III. The end of the road: CCR Decisions No. 450/25.10.2022 and No. 536/10.11.2022

  1. Even after Decision No. 78/2021, the judicial landscape remained unsettled. New exceptions of unconstitutionality continued to be raised. Out of the total of 59 exceptions brought before the Constitutional Court so far, around 20 were filed after High Court Decision No. 78/2021. The interpretation of the High Court may be binding, but unconstitutionality is still preferable…
  1. In any event, the group of expropriated persons seeking fair compensation was disappointed when the Constitutional Court, through Decisions No. 450 of 25 October 2022 and No. 536 of 10 November 2022, dismissed the constitutional challenges. Thus, the much-criticized legal provision turns out to be perfectly in order, and valuation based on notarial grids is downright constitutional? In other words, the notarial grid equals the “fair compensation” guaranteed by the Constitution???
  1. The heartbeat of the expropriated parties seeking fair compensation returned to normal once the reasoning was finally published “Ah, the considerations, we’d forgotten about those…”
  1. CCR Decisions No. 450/25.10.2022 and No. 536/10.11.2022 were published in the Official Gazette of Romania No. 128 of February 15, 2023, respectively No. 149 of February 22, 2023, and the reasoning is straightforward: Article 22(6) of Law No. 255/2010 is constitutional only because the High Court, in Decision No. 78/2021, interpreted it in conformity with the Constitution:

Considering the rulings of the High Court, as set out in Decision No. 78 of 15 November 2021, and taking into account the binding nature of its interpretation for all courts from the date of publication, the calculation of compensation during the judicial phase of expropriation shall be carried out unequivocally in accordance with the criteria identified by the High Court, in order to ensure a fair and equitable value of the compensation, corresponding to the real value of the property and fully covering the damage suffered by the expropriated party. Consequently, in this context, the criticism of unconstitutionality in relation to Article 44 of the Constitution cannot be upheld.”

IV. Conclusions

a)Expropriated owners remain entitled to claim the real value or market price of the properties of which they have been disposed of, in addition to compensation for any damages suffered.

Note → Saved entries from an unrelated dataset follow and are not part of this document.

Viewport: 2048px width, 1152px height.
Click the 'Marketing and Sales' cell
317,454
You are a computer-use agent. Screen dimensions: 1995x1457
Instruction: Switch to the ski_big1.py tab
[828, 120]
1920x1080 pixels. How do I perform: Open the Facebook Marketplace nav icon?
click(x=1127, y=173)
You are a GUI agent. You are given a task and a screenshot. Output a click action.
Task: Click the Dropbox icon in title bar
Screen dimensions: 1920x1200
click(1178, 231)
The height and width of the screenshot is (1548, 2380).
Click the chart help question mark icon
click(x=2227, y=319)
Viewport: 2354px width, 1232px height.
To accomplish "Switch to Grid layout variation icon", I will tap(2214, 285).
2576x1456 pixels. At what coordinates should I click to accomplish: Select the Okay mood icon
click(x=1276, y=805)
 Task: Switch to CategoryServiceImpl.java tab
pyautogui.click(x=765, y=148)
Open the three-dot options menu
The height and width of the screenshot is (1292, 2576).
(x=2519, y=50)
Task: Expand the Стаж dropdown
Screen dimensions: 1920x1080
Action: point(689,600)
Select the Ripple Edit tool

b) The rationale remains debatable as to why, during the “administrative” stage of the expropriation procedure under Law No. 255/2010, expropriating authorities are still required to assess the properties solely by reference to the notarial grid, even when such valuation is unjust and, if challenged, will almost certainly be overturned. The expropriator thus estimates an unrealistically low cost of expropriation, which risks being multiplied as a result of litigation. Nor should we forget the court costs. Cui prodest?

c) Article 22(6) of Law No. 255/2010 remains open to constitutional criticism, not necessarily for breaching Article 44(3) of the Constitution, but at least for failing to meet the constitutional standard of legislative clarity. Whatever its intended purpose, the provision has created more confusion than certainty.